**TASKS TO COMPLETE**:
[1] From the July 1943 documents, set down the stretch from "On August 21, 1942, I" through "of war criminals." word for word.
[2] Answer these questions using the July 1943 documents.
(a) On what date was the statement to the press that refers to crimes against innocent people issued?
(b) What number did the British Prime Minister's message dated July 26, 1943 carry?
(c) Besides the Dodecanese, which two places are named for surrender to "our garrisons"?

America at war! (1941--) -- Part 2

White House statement warning neutral nations against asylum for war criminals
July 30, 1943

On August 21, 1942, I issued a statement to the press in which after referring to the crimes against innocent people committed by the Axis powers I stated:

The United Nations are going to win this war. When victory has been achieved, it is the purpose of the government of the United States, as I know it is the purpose of each of the United Nations, to make appropriate use of the information and evidence in respect to the barbaric crimes of the invaders, in Europe and in Asia. It seems only fair that they should have this warning that the time will come when they shall have to stand in courts of law in the very countries which they are now oppressing and answer for their acts.

On October 7, 1942, I stated that it was:

…the intention of this government that the successful close of the war shall include provisions for the surrender to the United Nations of war criminals.

The wheels of justice have turned constantly since those statements were issued and are still turning. There are now rumors that Mussolini and members of his Fascist gang may attempt to take refuge in neutral territory. One day Hitler and his gang and Tōjō and his gang will be trying to escape from their countries. I find it difficult to believe that any neutral country would give asylum to or extend protection to any of them. I can only say that the government of the United States would regard the action by a neutral government in affording asylum to Axis leaders or their tools as inconsistent with the principles for which the United Nations are fighting and that the United States government hopes that no neutral government will permit its territory to be used as a place of refuge or otherwise assist such persons in any effort to escape their just deserts.

U.S. State Department (July 30, 1943)

President Roosevelt to the British Prime Minister

Washington, July 30, 1943.


My thoughts of today on prospects and methods of handling the Italian situation with which we are now confronted are expressed generally in your message No. 383 dated July 26, 1943.

I have suggested for consideration in the following draft certain minor changes. If the reasons for these changes are not obvious, we can discuss them at our next meeting.

  • There seems to be a high probability that Mussolini’s fall will involve the overthrow of the Fascist regime and that the new government of the King and Badoglio will attempt to negotiate with the Allies a separate arrangement for an armistice. If this should develop, it will become necessary for us to make up our minds first of all as to what we want and secondly as to the conditions and measures necessary to achieve it for us.

  • Our thoughts at this moment above all others must be directed at the supreme goal namely the destruction of Hitlerism and Hitler. Should the surrender of Italy occur, every military advantage arising out of it must be sought for this objective.

  • Of these, the first is the control of all Italian territory and transportation against the Germans in the north and against the entire Balkan peninsula in addition to the use of air bases of all types. Included in this must be the surrender to our garrisons of the Dodecanese and Corfu and Sardinia as well as all the air and naval bases on the mainland of Italy as soon as they can be acquired.

**DATASET SECTION**:

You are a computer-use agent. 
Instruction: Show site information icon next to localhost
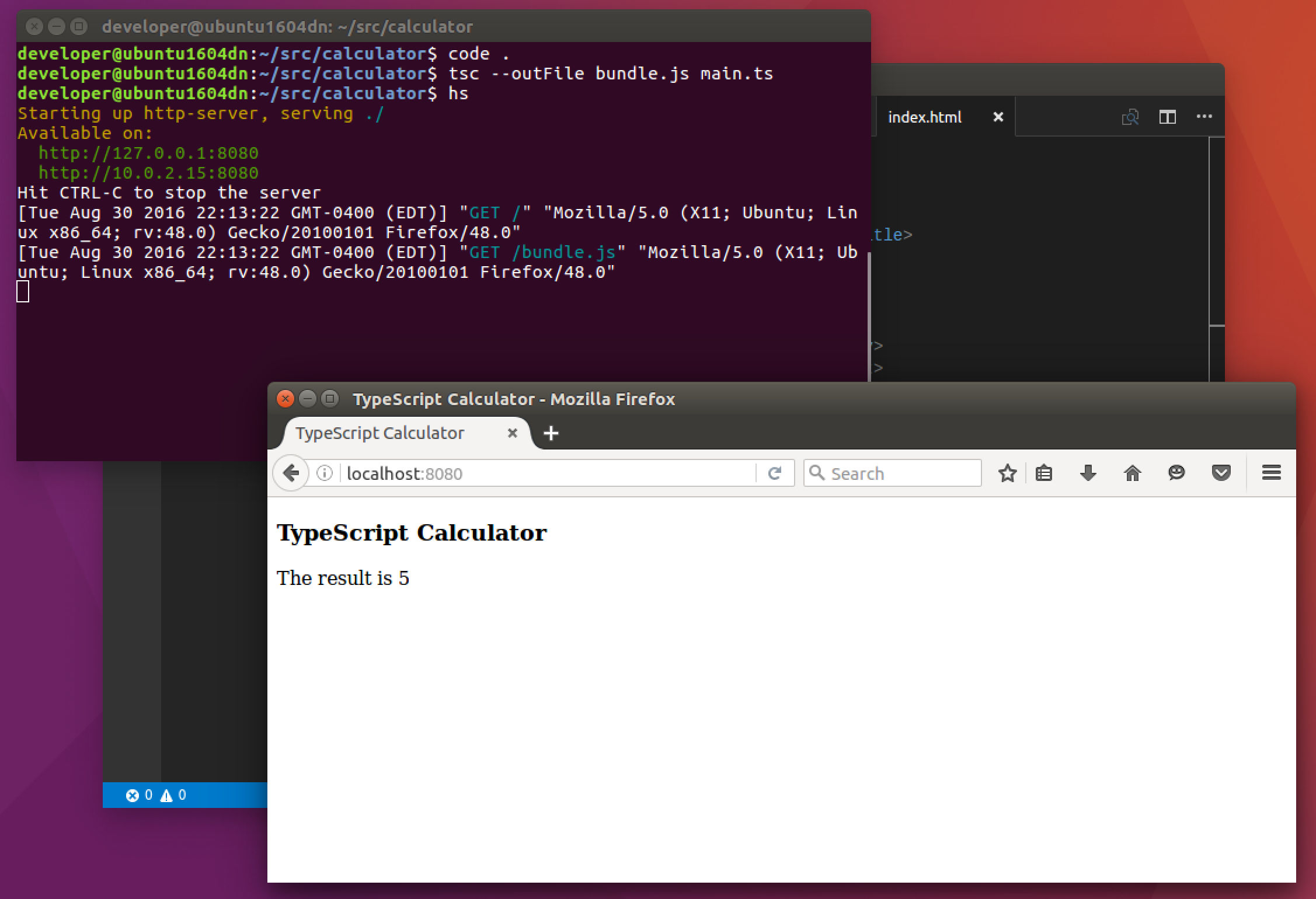(325, 473)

**SOLUTIONS TO THE TASKS**:
[1]
On August 21, 1942, I issued a statement to the press in which after referring to the crimes against innocent people committed by the Axis powers I stated:

The United Nations are going to win this war. When victory has been achieved, it is the purpose of the government of the United States, as I know it is the purpose of each of the United Nations, to make appropriate use of the information and evidence in respect to the barbaric crimes of the invaders, in Europe and in Asia. It seems only fair that they should have this warning that the time will come when they shall have to stand in courts of law in the very countries which they are now oppressing and answer for their acts.

On October 7, 1942, I stated that it was:

…the intention of this government that the successful close of the war shall include provisions for the surrender to the United Nations of war criminals.

[2]
(a) August 21, 1942
(b) No. 383
(c) Corfu and Sardinia